## WHAT YOU ARE ASKED TO DO
From the line containing "[नई औद्योगिक नीति" to the last line of the records below, transcribe everything exactly, pictures excluded.

## TASK DATA
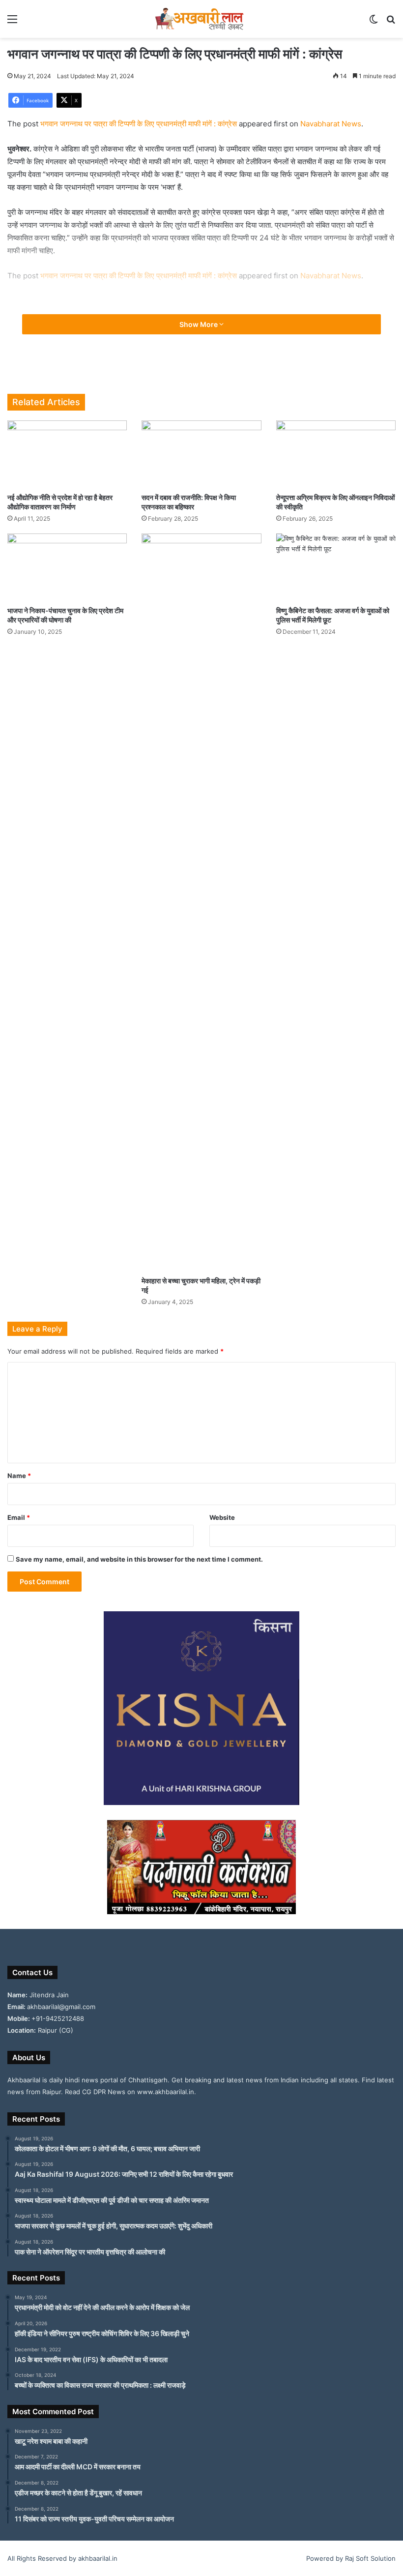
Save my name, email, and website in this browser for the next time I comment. (139, 1559)
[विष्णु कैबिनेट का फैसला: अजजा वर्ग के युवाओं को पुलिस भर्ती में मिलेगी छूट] (336, 567)
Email (18, 1517)
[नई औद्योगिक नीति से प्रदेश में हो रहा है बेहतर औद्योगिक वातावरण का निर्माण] (67, 454)
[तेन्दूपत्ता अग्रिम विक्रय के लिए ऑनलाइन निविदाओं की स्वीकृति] (336, 454)
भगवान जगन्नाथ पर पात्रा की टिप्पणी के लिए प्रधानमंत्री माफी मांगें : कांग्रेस (138, 123)
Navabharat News (330, 123)
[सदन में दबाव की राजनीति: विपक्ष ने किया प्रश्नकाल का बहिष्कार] (201, 454)
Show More (199, 324)
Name (19, 1476)
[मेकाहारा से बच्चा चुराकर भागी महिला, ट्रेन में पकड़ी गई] (201, 902)
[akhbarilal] (201, 19)
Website (222, 1517)
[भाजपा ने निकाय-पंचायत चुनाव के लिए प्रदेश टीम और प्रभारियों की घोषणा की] (67, 567)
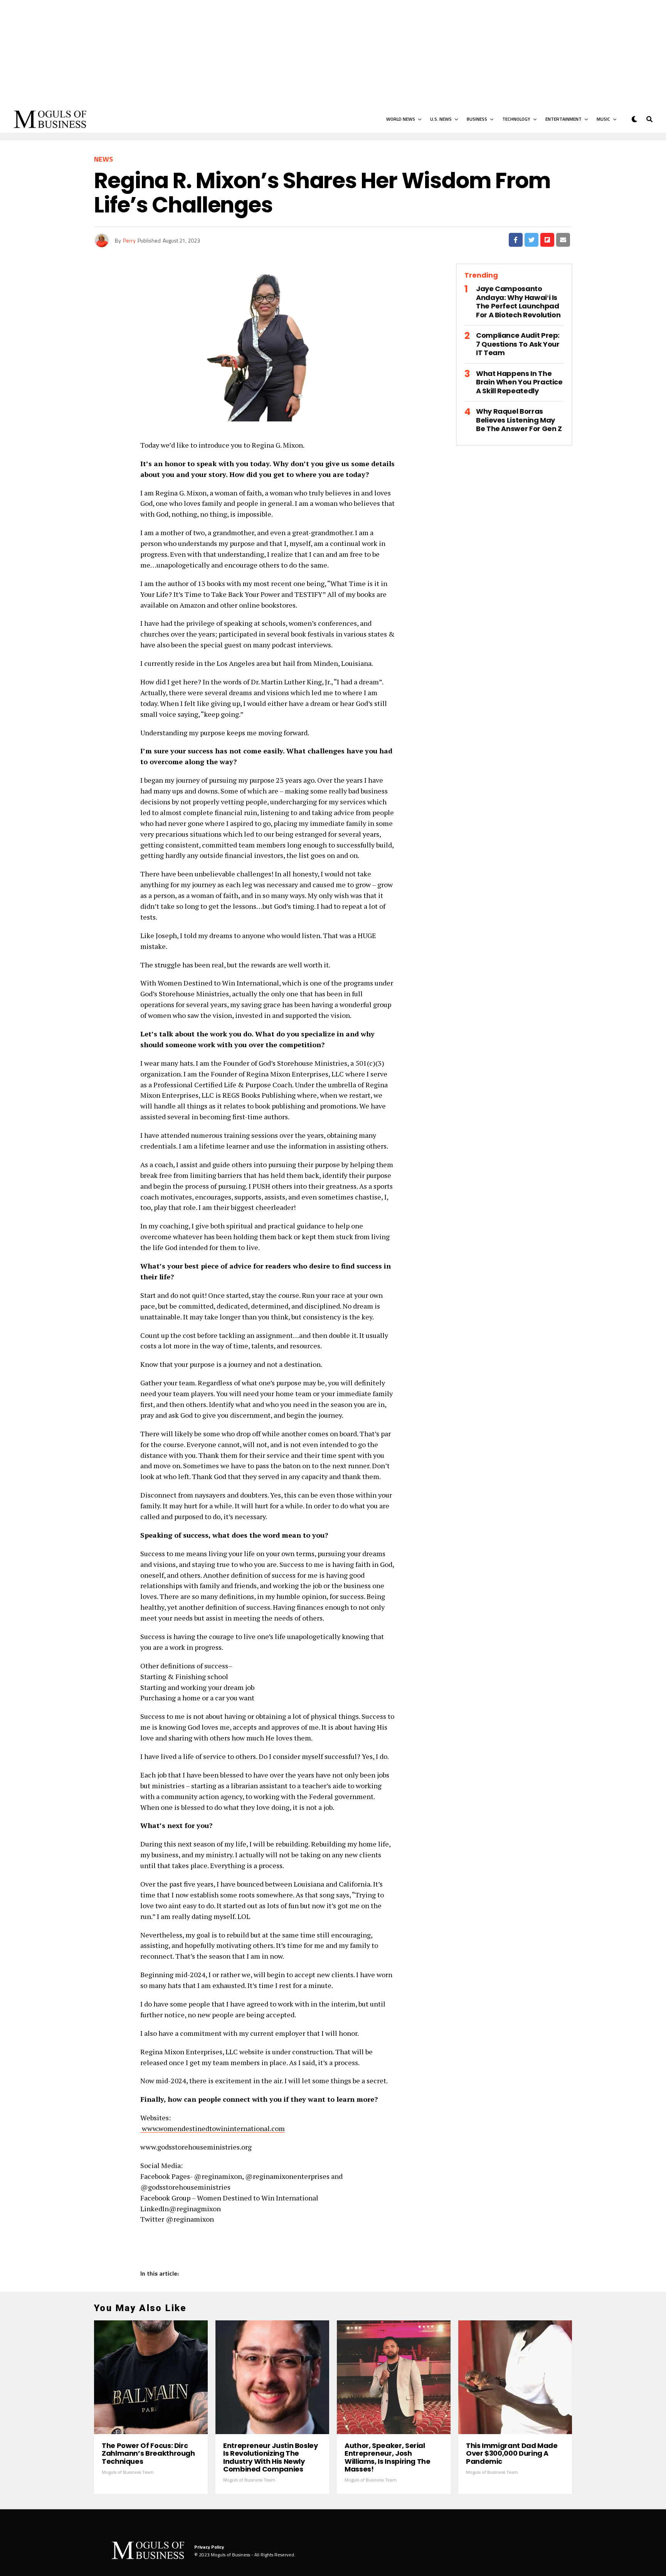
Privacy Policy (209, 2547)
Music (603, 119)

## OUTPUT OF THE EXERCISE
[नई औद्योगिक नीति से प्रदेश में हो रहा है बेहतर औद्योगिक वातावरण का निर्माण] (67, 454)
[तेन्दूपत्ता अग्रिम विक्रय के लिए ऑनलाइन निविदाओं की स्वीकृति] (336, 454)
भगवान जगन्नाथ पर पात्रा की टिप्पणी के लिए प्रधानमंत्री माफी मांगें : कांग्रेस (138, 123)
Navabharat News (330, 123)
[सदन में दबाव की राजनीति: विपक्ष ने किया प्रश्नकाल का बहिष्कार] (201, 454)
Show More (199, 324)
Name (19, 1476)
[मेकाहारा से बच्चा चुराकर भागी महिला, ट्रेन में पकड़ी गई] (201, 902)
[akhbarilal] (201, 19)
Website (222, 1517)
[भाजपा ने निकाय-पंचायत चुनाव के लिए प्रदेश टीम और प्रभारियों की घोषणा की] (67, 567)
Privacy Policy (209, 2547)
Music (603, 119)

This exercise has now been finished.